How often do you setup a 2nd system to do 2-system rigging or drift-rigging? Have been a huge fan of @LawrenceSchultz3000 's vids lately he seems to know how to get the most out of any tree/system it is pretty amazing! Do you have any comparison between the rc1000 and a Porty? Is it more like a Medium porty? Would love to know if you've got a comparison for aerial-friction between a porty & a Safebloc!
In watching Schultz's style/approach I'm starting to think that, instead of "as-required", it should be more 'the norm' to over-compensate like that, to use a 2nd line whenever possible/practical, to almost-always setup double-whip configurations on the log being cut, I wish I had the means to test it but I'd LOVE to see the chasm between peak-dynamic-forces from the same log depending whether it was dropped by:
1 - stiff bull rope going from groundie to basal bollard to 4" block to bowline on log, versus
2 - more-dynamic bull rope (ie Nystron not Stable Braid) going from groundie to basal bollard, then through 2-4 rings or sets-of-rings en route to terminal-anchorage which is a Porty or Safebloc, then
through a Safebloc (or XL ring(s)) that are roped to the cut log, and finally back to a wrap&knot around the tree.

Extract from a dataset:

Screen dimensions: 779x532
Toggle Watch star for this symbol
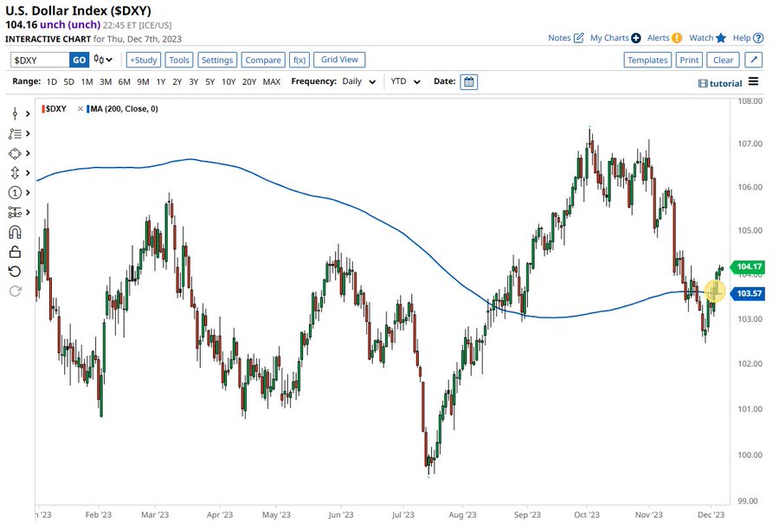coord(721,38)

Would bet that ^#2's peak-dynamic-force, if you had an Enforcer load cell between the groundie's hands and the bull-rope's tail, I bet it'd be something huge like 50% force reduction, and you can of course just use a 2nd, comparable system when taking larger pieces (or when longer falls are on the menu)
Wish I could mess around w/ this type of stuff more often, only recently "finished my kit" and most of the work I do I don't get a chance to use it (even stuff that'd benefit from rigging like a speedline I can't convince the guy I do most of my work for that it's smart, he'll only allow rigging when it's 100.0% required for not breaking something never because it's smarter/easier only when a requisite thing like house-proximity) Are you 'competent person'/boss/similar in most/all of the work you do or are you working under a larger company?